*Task goal:*
An exact, complete copy of the lines below is the expected answer.
*** Opening of Records to use ***
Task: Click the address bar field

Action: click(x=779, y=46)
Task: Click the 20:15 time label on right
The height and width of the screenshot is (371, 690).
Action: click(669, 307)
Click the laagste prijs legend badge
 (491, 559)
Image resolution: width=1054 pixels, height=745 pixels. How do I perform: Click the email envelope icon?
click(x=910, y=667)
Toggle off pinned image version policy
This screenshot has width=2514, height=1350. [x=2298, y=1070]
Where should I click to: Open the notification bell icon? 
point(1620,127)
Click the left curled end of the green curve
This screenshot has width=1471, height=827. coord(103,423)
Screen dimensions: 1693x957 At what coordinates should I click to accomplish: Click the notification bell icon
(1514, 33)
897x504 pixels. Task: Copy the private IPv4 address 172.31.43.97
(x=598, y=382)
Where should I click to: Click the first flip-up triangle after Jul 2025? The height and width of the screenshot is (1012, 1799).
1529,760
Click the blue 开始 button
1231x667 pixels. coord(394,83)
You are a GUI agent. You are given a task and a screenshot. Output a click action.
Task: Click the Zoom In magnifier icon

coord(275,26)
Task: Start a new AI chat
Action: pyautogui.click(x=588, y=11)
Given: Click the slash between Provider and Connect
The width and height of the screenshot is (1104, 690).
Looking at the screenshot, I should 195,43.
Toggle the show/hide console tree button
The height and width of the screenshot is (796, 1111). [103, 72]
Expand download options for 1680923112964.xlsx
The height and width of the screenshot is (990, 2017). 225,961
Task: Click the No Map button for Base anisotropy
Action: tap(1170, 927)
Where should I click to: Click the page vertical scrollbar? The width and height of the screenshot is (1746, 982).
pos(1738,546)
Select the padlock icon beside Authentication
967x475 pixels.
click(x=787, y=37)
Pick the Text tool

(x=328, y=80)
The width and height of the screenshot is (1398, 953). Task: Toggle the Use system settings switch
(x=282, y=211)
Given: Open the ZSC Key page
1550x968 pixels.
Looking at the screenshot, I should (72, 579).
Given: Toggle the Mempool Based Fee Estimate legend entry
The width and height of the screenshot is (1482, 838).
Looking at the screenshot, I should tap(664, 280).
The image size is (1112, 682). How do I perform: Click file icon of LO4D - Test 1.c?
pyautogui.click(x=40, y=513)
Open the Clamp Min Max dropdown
*** Close of Records to use ***
*Answer to this exercise:*
Task: Click the address bar field

Action: click(x=779, y=46)
Task: Click the 20:15 time label on right
The height and width of the screenshot is (371, 690).
Action: click(669, 307)
Click the laagste prijs legend badge
 (491, 559)
Image resolution: width=1054 pixels, height=745 pixels. How do I perform: Click the email envelope icon?
click(x=910, y=667)
Toggle off pinned image version policy
This screenshot has width=2514, height=1350. [x=2298, y=1070]
Where should I click to: Open the notification bell icon? 
point(1620,127)
Click the left curled end of the green curve
This screenshot has width=1471, height=827. coord(103,423)
Screen dimensions: 1693x957 At what coordinates should I click to accomplish: Click the notification bell icon
(1514, 33)
897x504 pixels. Task: Copy the private IPv4 address 172.31.43.97
(x=598, y=382)
Where should I click to: Click the first flip-up triangle after Jul 2025? The height and width of the screenshot is (1012, 1799).
1529,760
Click the blue 开始 button
1231x667 pixels. coord(394,83)
You are a GUI agent. You are given a task and a screenshot. Output a click action.
Task: Click the Zoom In magnifier icon

coord(275,26)
Task: Start a new AI chat
Action: pyautogui.click(x=588, y=11)
Given: Click the slash between Provider and Connect
The width and height of the screenshot is (1104, 690).
Looking at the screenshot, I should 195,43.
Toggle the show/hide console tree button
The height and width of the screenshot is (796, 1111). [103, 72]
Expand download options for 1680923112964.xlsx
The height and width of the screenshot is (990, 2017). 225,961
Task: Click the No Map button for Base anisotropy
Action: tap(1170, 927)
Where should I click to: Click the page vertical scrollbar? The width and height of the screenshot is (1746, 982).
pos(1738,546)
Select the padlock icon beside Authentication
967x475 pixels.
click(x=787, y=37)
Pick the Text tool

(x=328, y=80)
The width and height of the screenshot is (1398, 953). Task: Toggle the Use system settings switch
(x=282, y=211)
Given: Open the ZSC Key page
1550x968 pixels.
Looking at the screenshot, I should (72, 579).
Given: Toggle the Mempool Based Fee Estimate legend entry
The width and height of the screenshot is (1482, 838).
Looking at the screenshot, I should tap(664, 280).
The image size is (1112, 682). How do I perform: Click file icon of LO4D - Test 1.c?
pyautogui.click(x=40, y=513)
Open the Clamp Min Max dropdown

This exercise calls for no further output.